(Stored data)
┄┄┄┄┄┄┄┄┄┄

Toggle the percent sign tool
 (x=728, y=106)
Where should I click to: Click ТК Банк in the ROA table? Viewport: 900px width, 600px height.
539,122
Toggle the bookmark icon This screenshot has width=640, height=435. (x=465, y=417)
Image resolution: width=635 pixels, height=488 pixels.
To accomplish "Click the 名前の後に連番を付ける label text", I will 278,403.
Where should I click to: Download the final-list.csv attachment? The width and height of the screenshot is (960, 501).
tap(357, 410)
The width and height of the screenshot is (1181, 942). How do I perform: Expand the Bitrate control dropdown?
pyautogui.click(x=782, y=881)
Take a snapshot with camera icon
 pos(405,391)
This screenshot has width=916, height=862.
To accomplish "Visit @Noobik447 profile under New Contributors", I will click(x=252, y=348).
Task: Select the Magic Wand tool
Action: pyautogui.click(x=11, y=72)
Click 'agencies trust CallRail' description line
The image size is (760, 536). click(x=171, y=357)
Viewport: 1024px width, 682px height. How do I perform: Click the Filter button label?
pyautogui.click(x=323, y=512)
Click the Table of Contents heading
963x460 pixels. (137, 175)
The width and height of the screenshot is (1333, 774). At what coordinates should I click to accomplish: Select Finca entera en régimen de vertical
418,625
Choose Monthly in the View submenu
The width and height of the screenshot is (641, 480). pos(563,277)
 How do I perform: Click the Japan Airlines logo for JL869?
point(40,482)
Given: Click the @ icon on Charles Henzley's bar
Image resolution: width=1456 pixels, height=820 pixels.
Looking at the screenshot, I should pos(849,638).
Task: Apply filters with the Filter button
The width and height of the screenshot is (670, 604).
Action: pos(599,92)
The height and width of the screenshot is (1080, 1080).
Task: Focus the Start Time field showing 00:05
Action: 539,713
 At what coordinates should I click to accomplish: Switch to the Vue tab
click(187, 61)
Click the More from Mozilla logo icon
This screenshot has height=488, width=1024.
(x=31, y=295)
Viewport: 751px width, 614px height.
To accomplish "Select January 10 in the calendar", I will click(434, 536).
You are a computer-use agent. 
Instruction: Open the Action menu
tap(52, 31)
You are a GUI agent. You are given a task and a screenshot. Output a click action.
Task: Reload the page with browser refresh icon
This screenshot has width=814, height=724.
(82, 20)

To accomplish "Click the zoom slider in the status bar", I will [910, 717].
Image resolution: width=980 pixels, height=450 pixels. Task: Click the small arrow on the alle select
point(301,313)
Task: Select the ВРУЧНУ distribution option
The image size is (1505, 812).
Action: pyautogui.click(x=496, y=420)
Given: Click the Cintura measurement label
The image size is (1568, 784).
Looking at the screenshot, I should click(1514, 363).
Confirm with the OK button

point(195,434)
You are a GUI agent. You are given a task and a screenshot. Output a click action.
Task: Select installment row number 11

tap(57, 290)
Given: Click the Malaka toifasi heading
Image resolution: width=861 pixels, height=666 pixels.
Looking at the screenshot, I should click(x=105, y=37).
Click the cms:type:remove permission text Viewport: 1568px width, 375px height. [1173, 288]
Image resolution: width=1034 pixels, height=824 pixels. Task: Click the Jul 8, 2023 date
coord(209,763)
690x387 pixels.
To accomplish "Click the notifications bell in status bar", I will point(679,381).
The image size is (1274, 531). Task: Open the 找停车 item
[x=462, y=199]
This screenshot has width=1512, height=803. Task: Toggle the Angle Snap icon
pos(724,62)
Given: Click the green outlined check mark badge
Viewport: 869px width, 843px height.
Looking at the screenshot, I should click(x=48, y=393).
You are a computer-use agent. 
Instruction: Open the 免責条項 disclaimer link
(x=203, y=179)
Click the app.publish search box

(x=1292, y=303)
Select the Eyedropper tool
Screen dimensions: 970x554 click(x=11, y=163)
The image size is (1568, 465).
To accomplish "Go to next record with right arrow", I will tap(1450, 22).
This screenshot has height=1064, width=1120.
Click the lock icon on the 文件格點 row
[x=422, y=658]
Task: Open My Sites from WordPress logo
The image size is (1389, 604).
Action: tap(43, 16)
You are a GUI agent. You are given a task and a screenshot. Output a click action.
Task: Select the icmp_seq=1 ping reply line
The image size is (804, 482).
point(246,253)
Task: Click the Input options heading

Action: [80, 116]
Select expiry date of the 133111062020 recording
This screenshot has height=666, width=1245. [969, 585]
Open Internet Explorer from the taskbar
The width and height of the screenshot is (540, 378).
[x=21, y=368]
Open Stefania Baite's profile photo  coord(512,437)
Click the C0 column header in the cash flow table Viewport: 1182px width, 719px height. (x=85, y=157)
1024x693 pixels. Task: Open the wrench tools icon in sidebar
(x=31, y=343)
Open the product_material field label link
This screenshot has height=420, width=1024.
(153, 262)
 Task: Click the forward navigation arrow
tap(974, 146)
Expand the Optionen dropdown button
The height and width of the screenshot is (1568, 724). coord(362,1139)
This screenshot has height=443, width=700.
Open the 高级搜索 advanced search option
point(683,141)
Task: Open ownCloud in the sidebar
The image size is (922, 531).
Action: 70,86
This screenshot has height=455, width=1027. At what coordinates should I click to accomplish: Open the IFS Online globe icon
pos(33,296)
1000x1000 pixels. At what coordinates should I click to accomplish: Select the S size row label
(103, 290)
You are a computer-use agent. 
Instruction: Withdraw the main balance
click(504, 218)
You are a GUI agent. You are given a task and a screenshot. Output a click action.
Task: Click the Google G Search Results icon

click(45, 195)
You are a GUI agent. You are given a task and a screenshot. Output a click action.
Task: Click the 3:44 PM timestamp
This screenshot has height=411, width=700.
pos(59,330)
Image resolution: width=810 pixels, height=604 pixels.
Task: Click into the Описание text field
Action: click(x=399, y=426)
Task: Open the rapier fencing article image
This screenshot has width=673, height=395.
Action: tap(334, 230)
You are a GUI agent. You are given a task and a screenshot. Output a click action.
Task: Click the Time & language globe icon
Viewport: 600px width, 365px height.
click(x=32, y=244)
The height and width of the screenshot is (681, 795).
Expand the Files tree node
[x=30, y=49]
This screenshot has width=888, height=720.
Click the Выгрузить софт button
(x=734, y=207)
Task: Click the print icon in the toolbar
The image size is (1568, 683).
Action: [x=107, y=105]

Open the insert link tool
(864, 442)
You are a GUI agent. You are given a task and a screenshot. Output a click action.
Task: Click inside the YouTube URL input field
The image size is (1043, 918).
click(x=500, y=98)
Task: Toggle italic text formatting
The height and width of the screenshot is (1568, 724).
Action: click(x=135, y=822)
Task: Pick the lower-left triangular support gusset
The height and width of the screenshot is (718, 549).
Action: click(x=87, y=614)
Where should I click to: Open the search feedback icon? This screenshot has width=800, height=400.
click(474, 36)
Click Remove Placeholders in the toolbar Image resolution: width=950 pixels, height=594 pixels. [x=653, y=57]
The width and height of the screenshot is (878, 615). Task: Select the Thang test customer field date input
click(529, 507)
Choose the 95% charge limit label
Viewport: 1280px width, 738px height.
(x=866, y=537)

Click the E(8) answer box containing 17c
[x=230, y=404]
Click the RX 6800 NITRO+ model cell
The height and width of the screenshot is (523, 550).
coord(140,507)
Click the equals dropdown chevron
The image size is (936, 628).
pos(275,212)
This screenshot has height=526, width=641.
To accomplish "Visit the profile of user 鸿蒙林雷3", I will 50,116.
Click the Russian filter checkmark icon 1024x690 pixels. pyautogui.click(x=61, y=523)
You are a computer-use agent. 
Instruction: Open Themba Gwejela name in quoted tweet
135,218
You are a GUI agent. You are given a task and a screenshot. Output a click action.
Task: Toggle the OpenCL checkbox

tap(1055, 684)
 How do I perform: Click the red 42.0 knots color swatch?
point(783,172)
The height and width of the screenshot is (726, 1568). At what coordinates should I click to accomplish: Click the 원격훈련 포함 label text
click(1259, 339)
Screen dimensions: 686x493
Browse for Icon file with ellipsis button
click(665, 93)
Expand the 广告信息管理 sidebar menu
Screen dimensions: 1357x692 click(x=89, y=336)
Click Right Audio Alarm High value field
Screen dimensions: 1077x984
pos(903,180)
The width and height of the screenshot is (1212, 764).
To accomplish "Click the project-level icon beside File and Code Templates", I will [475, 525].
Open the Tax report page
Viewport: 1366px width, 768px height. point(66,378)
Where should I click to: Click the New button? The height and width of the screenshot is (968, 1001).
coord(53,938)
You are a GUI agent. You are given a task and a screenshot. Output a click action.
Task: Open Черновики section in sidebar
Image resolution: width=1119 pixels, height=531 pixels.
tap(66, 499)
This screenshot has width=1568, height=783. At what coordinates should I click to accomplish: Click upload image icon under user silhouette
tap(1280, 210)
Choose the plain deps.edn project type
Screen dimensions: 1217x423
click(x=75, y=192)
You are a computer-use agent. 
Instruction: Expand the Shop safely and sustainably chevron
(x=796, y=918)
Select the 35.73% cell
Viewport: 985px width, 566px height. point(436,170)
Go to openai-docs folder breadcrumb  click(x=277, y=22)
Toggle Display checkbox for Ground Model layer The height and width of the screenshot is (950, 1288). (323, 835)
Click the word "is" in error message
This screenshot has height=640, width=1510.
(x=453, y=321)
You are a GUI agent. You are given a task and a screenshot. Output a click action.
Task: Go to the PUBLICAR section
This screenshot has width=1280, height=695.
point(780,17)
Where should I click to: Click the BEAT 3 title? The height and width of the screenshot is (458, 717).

┄┄┄┄┄┄┄┄┄┄

→ **Exercise instructions**:
Find the word "type" in the data and show each line that holds it.

→ **Solved problem**:
Click the cms:type:remove permission text Viewport: 1568px width, 375px height. [1173, 288]
Choose the plain deps.edn project type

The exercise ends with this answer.